IV. Die Denkgesetze
Grund
Eine Mutter wurde von einem vierjährigen Mädchen gefragt, warum sie weine. "Ich habe Grund", antwortete sie und glaubte wahrscheinlich etwas zu sagen. Also glaubte auch das Kind etwas zu hören und wußte von der Zeit an, "Grund" sei etwas Schmerzhaftes, etwas wie eine Krankheit. Und noch jahrelang, wenn die Mutter ein betrübtes Gesicht machte, fragte das gute Kind: "Hast du wieder Grund?"
Die Abstrakta unserer Sprache sehen diesem kindlichen Grunde zum Verwechseln ähnlich. Ich habe Rheumatismus, ich habe Eeue, ich habe Leibweh, ich habe Kummer, ich habe Glauben und alle ähnlichen Wendungen enthalten irgendwo versteckt die liebe Dummheit: "Ich habe Grund".

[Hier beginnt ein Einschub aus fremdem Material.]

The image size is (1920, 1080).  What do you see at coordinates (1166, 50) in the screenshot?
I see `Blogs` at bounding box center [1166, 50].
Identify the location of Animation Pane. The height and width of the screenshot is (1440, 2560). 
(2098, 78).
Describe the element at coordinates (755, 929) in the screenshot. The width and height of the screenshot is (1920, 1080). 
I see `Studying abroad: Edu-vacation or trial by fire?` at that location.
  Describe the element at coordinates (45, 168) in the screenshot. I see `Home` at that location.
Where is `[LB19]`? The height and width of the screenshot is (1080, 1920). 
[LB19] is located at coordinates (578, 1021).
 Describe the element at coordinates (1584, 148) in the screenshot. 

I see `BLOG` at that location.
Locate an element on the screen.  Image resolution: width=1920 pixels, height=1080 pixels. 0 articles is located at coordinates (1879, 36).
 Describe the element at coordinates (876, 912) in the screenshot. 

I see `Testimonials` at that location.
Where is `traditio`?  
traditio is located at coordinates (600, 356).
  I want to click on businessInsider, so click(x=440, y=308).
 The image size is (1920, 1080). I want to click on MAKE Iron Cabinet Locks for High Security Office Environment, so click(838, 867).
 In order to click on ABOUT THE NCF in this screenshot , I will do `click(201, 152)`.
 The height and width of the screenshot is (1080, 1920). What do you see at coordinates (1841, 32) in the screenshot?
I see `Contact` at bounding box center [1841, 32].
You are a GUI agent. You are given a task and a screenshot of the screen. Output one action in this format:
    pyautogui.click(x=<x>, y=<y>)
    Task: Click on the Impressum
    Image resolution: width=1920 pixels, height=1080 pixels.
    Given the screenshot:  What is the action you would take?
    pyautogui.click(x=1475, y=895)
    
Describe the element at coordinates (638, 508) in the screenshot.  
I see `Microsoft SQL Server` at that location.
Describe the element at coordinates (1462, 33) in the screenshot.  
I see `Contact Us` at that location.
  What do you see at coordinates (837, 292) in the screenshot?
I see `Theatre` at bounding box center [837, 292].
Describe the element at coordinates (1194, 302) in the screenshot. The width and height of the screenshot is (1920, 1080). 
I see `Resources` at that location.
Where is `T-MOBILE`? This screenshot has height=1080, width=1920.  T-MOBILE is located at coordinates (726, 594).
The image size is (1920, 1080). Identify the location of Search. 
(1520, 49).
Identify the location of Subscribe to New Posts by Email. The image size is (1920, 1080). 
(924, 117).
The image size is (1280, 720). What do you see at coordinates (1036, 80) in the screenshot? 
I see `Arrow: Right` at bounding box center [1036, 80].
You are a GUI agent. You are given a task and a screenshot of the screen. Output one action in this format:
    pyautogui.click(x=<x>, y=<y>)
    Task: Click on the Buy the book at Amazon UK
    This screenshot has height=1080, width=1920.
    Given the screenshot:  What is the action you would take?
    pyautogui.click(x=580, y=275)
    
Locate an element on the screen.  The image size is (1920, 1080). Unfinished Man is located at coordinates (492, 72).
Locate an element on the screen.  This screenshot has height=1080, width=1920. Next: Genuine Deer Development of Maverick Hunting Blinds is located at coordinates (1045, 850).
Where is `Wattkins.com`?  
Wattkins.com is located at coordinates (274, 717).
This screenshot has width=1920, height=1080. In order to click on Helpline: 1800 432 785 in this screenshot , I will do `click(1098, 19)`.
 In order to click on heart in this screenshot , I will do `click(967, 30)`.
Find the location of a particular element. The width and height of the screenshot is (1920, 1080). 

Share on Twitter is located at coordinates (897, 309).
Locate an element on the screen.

Der Glaube der Logiker, der ein wenig auch der Glaube aller sprachfrohen Menschen ist, dass nämlich den Schlußfolgerungen der Logik, das heißt den aus Begriffen oder Worten abgeleiteten Sätzen notwendige Wahrheit eingeräumt werden müsse, dass die Folge sich zu ihrem Grunde (raison) ebenso verhalte wie in der Wirklichkeitswelt die Wirkung zu ihrer Ursache (cause), dieser Glaube zwingt mich zu dem Versuche, diesen dunklen Punkt aufzuhellen, bevor ich zur Kritik der logischen Schlußfolgerungen fortschreite.
Die Frage geht auf das Verhältnis zwischen Folge (conséquence) und Wirkung (effet). Da diese beiden Begriffe zu den mythologischen gehören, so wäre es für uns vielleicht möglich und sicherlich bequem, sie beide über Bord zu werfen. Da Ursache und Wirkung aber die Grundbegriffe unserer Welterkenntnis ausmachen, Grund und Folge wiederum die Grundbegriffe aller wissenschaftlichen Systematik, so werden wir die Mühe nicht scheuen, die annähernde Bedeutung dieser Metaphern aufzusuchen und ihr Verhältnis zueinander zu bestimmen. Denn auch bloße Figuren, unwirkliche Dinge, können ein Verhältnis zueinander haben.